So anyway, it was a lot of fun and I would have missed it all for fear of being awkward! No wonder all these bond-together articles in magazines have a bulleted point, "Explore new activities with partner to enrich blah...blah".

And to that I would add, "...even if it makes you feel awkward initially. Don't underestimate the importance of being awkward."

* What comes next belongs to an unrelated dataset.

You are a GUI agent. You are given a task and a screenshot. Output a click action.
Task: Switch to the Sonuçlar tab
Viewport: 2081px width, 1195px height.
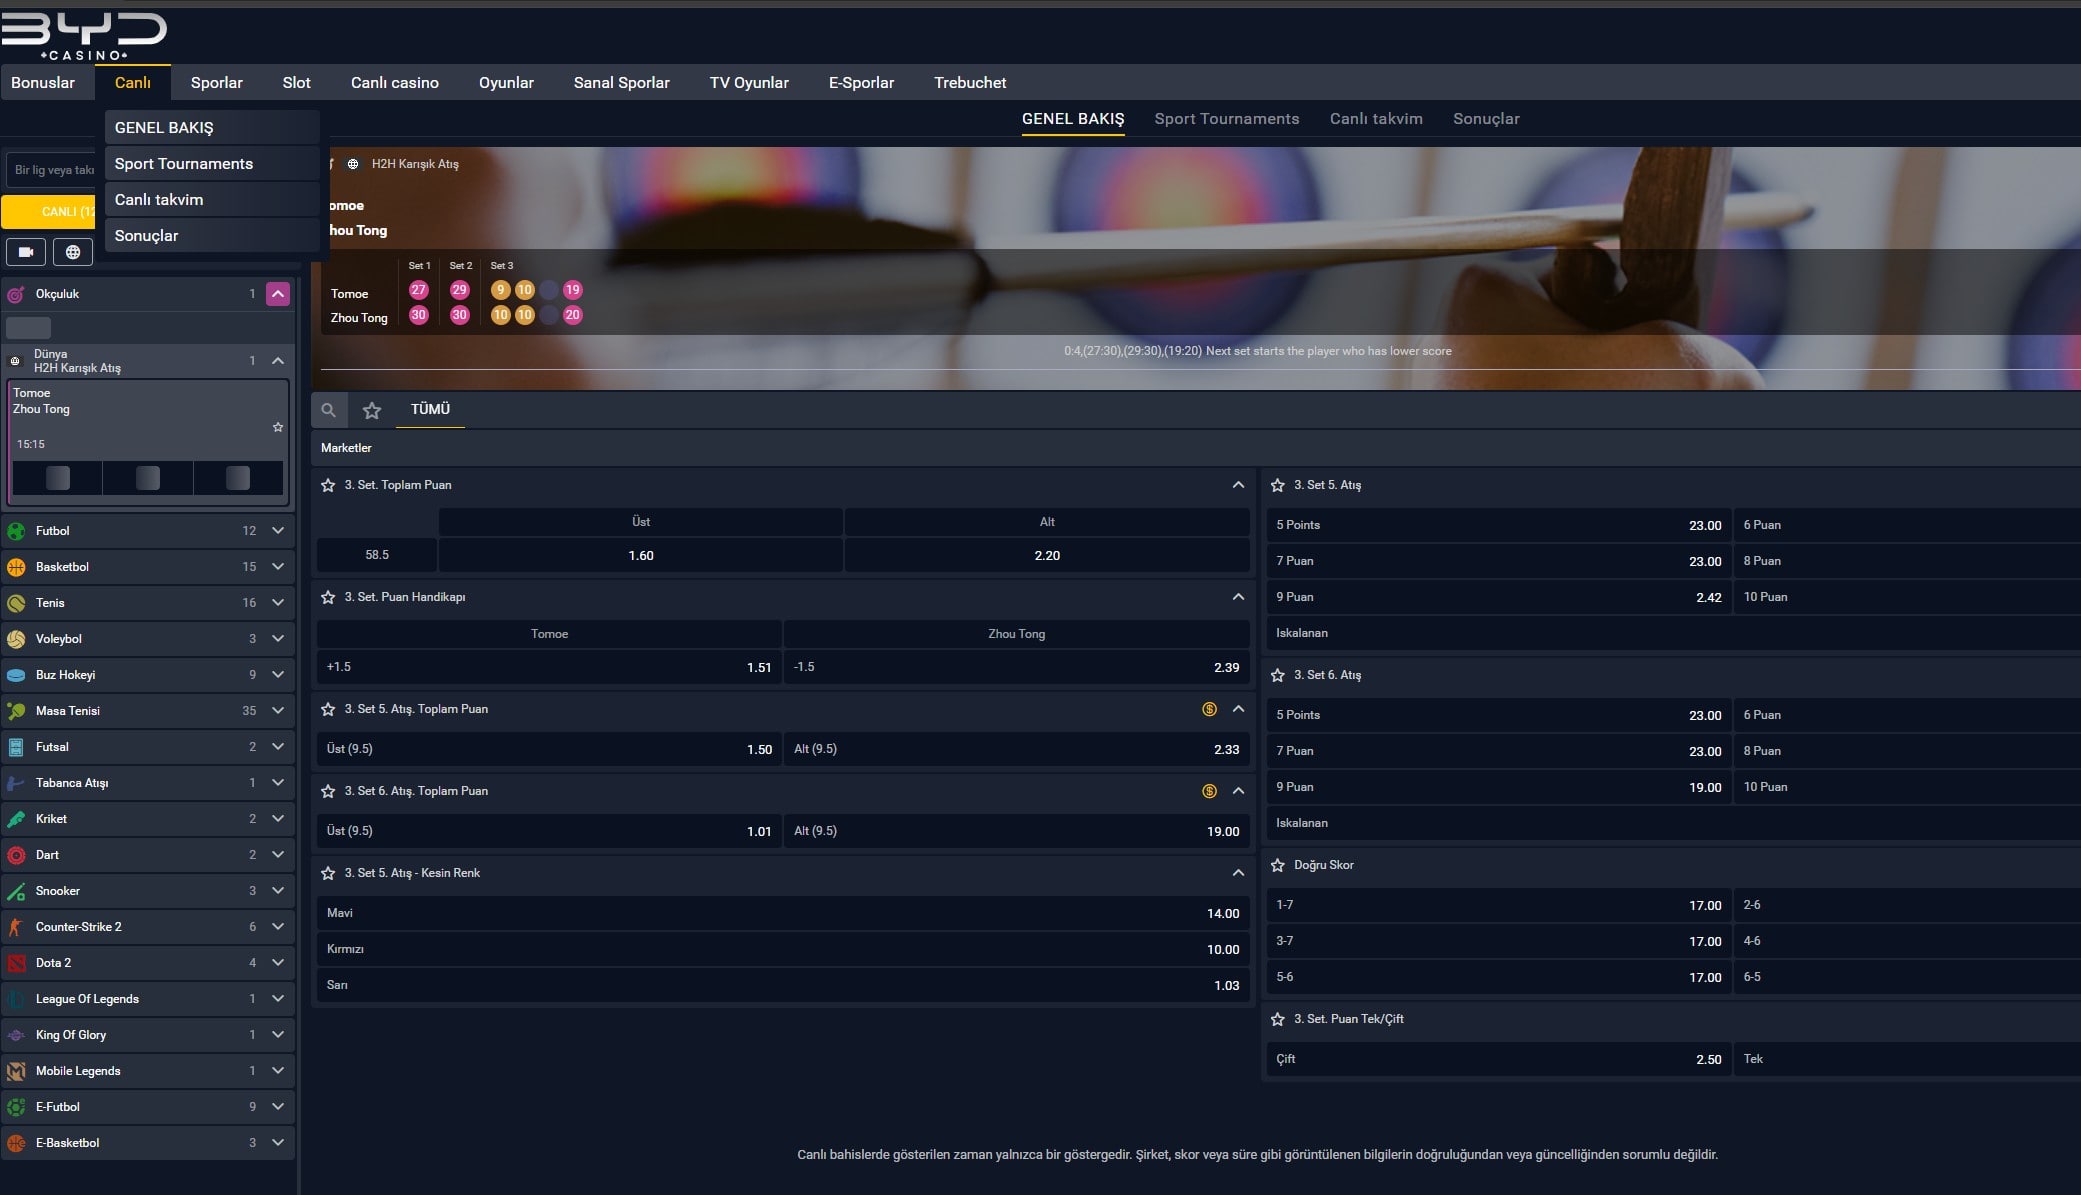[1485, 119]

Of course, it doesn't always apply to all new experiences, the other day, I went to a yoga class where I was kind of a mis-fit, there were all these older, well-built (big?) women and a few of them gave me distinctly unpleasant stares, not the "How could you walk in 6.8 minutes late, little girl?" kind of look but the "There is something I really don't like about you, so I am going to stare and make it awkward for you" kind of glare. As the instructor went, "relaaaaaaaax", I tried to ignore unpleasant-stare-glare without much success and ended up not experiencing perfect yoga-calm for the first fifteen minutes of class. Plus I had to use the rest room and I was scared the woman would tsk-tsk if I cut through the class to the rest room!

Those kind of awkward situations are just that...awkward. Not sure if I picked up anything important from all that awkwardness :p

5 comments:

Unknown said...

I'm awkwardly confused... :P

IBH said...

i so get this :) been there felt it and come back :)

Anonymous said...

Zauk has said:

"Ai Zauk, taqaluuf main hain taqleef sarasar / Aaraam say woh hain jo taqaluuf nahin kartey"

The flavour would be lost in translation and that would be - well, awkward :D!

RS said...

r~p - :p

ibh - :)

e - Nice. Although had to ask k to translate for me :)

Jen Kumar said...

Thanks for sharing this story. You are so open and honest. I know almost everyone is guilty of this, but is not so open to admit it.